Types Of Adjusting Entries
Adjusting entries are primarily of six types:-
These entries help a business to report all the revenues it earns during the accounting period. There might be a case when a company has already provided a service, but it has not yet got the payment for the same. So, accrual type adjusting entries are shown in the financial statements to account for such revenues.
Just like the accrued income or revenue, a company should only record the expenses that it incurs. A business must report an expense even if it does not pay for it. Take for example; a company hires a worker from on a contract basis. The company is expecting to get an invoice on January 2nd and remit the payment on January 10th. However, the services of the worker were availed in December. Therefore, the company needs to account the expense and liability as of December 31.
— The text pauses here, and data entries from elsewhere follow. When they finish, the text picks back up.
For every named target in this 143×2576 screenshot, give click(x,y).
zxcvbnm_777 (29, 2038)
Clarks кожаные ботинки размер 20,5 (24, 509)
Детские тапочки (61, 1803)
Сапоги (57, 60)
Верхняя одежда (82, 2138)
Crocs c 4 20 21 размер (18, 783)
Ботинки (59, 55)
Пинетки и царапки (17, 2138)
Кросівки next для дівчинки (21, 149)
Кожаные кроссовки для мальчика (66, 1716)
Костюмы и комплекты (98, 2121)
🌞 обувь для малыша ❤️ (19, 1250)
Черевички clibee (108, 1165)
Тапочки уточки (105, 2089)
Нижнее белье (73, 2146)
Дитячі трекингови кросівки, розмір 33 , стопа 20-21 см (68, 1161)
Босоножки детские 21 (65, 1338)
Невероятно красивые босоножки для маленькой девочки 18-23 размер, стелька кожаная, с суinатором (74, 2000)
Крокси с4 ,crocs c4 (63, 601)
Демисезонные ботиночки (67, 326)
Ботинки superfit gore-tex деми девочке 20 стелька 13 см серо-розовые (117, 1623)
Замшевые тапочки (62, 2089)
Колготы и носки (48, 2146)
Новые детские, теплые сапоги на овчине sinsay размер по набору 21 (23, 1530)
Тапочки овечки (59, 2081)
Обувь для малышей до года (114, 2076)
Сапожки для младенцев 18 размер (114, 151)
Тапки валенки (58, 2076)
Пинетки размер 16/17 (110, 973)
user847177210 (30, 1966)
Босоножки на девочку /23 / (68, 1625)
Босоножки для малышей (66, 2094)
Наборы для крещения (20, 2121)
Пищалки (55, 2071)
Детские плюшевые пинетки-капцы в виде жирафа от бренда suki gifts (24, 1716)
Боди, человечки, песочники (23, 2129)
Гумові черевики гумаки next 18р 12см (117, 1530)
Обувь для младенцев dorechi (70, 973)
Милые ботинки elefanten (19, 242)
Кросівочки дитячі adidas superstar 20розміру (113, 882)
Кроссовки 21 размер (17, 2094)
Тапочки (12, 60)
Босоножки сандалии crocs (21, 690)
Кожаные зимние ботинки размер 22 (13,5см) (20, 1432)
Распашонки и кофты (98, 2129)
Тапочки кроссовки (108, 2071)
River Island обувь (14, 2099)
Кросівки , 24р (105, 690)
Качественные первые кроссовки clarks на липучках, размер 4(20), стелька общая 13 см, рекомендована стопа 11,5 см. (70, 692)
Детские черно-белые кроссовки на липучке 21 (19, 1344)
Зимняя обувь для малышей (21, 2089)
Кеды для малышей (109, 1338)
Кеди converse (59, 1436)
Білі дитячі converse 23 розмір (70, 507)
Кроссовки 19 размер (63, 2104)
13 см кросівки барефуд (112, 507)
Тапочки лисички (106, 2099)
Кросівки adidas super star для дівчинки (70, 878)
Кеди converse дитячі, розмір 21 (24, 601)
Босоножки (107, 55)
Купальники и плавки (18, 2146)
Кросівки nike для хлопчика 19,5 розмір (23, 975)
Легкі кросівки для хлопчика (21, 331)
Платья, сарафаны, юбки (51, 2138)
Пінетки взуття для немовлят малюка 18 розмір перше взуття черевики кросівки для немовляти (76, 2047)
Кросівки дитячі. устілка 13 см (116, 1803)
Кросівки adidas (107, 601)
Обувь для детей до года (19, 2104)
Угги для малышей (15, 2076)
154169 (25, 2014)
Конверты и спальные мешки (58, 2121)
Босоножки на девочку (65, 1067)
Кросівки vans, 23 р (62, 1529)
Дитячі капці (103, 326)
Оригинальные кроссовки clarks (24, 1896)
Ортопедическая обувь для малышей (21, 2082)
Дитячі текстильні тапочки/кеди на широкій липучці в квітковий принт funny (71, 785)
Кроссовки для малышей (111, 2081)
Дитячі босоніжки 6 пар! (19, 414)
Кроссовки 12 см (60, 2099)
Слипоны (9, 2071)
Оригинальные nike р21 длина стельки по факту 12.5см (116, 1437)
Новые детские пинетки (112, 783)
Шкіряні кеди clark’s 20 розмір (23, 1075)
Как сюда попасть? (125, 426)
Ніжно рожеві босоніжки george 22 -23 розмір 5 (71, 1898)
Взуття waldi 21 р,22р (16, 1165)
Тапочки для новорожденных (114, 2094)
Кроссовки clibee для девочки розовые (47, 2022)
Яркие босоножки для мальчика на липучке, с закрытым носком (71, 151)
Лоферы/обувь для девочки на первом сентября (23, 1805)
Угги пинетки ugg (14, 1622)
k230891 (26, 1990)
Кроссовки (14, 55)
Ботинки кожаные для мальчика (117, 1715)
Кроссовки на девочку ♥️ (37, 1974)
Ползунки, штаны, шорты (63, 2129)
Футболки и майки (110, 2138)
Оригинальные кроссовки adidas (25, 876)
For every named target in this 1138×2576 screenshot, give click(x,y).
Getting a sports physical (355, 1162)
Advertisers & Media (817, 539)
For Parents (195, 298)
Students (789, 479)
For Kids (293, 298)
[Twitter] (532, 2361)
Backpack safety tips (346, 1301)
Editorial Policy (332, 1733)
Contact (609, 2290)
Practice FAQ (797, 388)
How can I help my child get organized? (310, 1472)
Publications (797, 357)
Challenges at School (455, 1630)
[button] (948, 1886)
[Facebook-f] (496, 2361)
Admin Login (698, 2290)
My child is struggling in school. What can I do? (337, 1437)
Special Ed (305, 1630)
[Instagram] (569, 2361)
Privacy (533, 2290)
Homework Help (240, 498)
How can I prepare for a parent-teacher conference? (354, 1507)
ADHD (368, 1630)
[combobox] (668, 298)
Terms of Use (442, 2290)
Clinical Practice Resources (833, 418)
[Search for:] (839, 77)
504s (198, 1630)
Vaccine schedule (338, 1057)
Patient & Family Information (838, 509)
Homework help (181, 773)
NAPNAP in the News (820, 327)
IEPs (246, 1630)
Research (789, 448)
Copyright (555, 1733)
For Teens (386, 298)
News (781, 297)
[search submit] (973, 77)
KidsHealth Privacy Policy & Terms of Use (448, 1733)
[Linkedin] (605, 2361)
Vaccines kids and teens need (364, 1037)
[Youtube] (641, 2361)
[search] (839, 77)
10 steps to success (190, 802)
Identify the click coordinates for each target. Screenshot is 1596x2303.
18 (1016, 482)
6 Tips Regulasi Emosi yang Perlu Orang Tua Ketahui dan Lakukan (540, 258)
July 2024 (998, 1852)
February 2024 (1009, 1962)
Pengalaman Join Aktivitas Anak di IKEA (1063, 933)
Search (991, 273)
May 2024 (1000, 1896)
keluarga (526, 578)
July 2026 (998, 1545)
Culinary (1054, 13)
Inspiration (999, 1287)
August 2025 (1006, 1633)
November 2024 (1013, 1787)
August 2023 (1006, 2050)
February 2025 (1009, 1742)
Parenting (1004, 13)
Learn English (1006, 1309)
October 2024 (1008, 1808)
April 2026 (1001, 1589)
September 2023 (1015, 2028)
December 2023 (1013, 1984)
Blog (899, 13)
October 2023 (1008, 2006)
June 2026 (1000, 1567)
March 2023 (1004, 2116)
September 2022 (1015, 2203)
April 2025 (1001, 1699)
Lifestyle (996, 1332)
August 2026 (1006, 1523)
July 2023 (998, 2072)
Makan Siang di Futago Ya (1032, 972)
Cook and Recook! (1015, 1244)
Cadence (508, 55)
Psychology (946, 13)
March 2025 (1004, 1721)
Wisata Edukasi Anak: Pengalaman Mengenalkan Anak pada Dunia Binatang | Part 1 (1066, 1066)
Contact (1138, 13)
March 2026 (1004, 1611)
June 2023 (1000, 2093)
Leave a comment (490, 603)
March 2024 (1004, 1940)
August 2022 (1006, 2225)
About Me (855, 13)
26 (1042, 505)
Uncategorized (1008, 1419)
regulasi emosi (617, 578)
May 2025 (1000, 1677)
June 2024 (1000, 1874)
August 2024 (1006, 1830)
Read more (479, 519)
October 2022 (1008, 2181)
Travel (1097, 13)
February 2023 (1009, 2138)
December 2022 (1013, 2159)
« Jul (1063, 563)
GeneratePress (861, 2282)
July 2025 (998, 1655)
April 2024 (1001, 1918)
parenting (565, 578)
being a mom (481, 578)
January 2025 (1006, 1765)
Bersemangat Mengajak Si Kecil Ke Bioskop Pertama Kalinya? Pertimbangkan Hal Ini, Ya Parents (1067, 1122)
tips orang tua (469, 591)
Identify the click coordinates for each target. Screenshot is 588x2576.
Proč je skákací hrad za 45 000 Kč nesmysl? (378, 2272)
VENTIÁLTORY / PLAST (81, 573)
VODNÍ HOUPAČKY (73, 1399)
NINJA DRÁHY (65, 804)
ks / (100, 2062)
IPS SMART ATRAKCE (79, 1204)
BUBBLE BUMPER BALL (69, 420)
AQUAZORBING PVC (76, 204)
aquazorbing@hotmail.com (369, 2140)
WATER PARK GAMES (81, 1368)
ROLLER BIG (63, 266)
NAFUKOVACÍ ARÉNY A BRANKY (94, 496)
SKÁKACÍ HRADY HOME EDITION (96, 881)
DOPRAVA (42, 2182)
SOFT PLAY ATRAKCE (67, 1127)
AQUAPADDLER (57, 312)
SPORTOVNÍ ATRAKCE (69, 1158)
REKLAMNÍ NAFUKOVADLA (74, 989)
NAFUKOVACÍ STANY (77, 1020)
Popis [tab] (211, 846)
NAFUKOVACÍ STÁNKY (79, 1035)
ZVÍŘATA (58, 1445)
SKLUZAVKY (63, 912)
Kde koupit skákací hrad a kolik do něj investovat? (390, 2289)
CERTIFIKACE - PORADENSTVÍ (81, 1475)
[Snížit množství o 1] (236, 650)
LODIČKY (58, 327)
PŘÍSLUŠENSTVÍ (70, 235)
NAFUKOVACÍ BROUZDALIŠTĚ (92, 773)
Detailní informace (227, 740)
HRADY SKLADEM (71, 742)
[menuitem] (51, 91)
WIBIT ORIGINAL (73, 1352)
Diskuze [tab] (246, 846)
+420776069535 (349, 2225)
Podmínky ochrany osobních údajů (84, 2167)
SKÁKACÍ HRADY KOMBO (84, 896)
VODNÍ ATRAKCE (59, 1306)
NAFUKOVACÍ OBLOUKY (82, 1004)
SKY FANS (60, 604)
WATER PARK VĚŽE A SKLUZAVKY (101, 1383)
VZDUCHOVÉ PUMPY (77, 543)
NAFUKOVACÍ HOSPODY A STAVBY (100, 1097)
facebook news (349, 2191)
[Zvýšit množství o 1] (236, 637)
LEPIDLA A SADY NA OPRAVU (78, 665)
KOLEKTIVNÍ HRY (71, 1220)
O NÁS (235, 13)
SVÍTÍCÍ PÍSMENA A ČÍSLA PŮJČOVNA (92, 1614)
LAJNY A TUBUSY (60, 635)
Deferred expenses are the payment made in the present for future expenses. One must refer these payments as deferred until the expenses expire or the company avails the service. For example, a company pays $10000 on December 25 towards vehicle insurance for the six-month period starting January 1. This means the insurance is prepaid for a period between December 25th and December 31.
It is in relation to the use of a fixed asset in the business. Examples of fixed assets are machinery, equipment, vehicles, furniture and so on. Usually, a company depreciates an asset at a certain rate that has a useful life for more than one year. Through depreciation, the company allocates the cost of the asset as an expense in the accounting periods in which the company uses the asset. For instance, a machine costing $50000 with no salvage value and useful life of 20 years will result in a monthly depreciation expense of $50000/240 (20*12).
If the company receives any amount as advance before earning, it should mention it as a liability in the current accounting period. For instance, a company gets an advance of $5000 for offering a service that it will offer at a later date. As on December 31st, the company should determine the portion of the service that it has already delivered. This portion will come as income, and the balance will be deferred revenue.
DOUBTFUL ACCOUNTS OR BAD DEBTS
Not all debtors pay their dues. To account for this, the company makes provision for bad debts, and it needs to update the balance regularly to account for more bad debt or bad debt making payment.
Purpose of Adjusting Entries
The main purpose of adjusting entries is to update the accounts to conform with the accrual concept. At the end of the accounting period, some income and expenses may have not been recorded, taken up or updated; hence, there is a need to update the accounts.
If adjusting entries are not prepared, some income, expense, asset, and liability accounts may not reflect their true values when reported in the financial statements. For this reason, adjusting entries are necessary.
What are adjusting entries? Why are they necessary for preparing final accounts?
Entries which are given outside the trial balance are called adjustment entries, to record those entries a proper treatment is required according to the double entry system. Here it is to be remembered that all adjustments given outside the Trial Balance are posted at two places. Adjustment is generally done for those items which are omitted or entered with the wrong amount and/or recorded under wrong heads.
The following are reasons for recording or incorporating these adjustment entries in preparation of final account.
- Through these adjustment entries we come to know the actual figure of profit or loss
- Because of these adjusting entries we can assess the true financial position of an organisation based on accrual basis of accounting
- These adjustment entries enable us to records the omitted entries and help in rectifying all those errors.
- These adjusting entries help in providing depreciation and making different provisions, such as Bad Debts and Depreciation.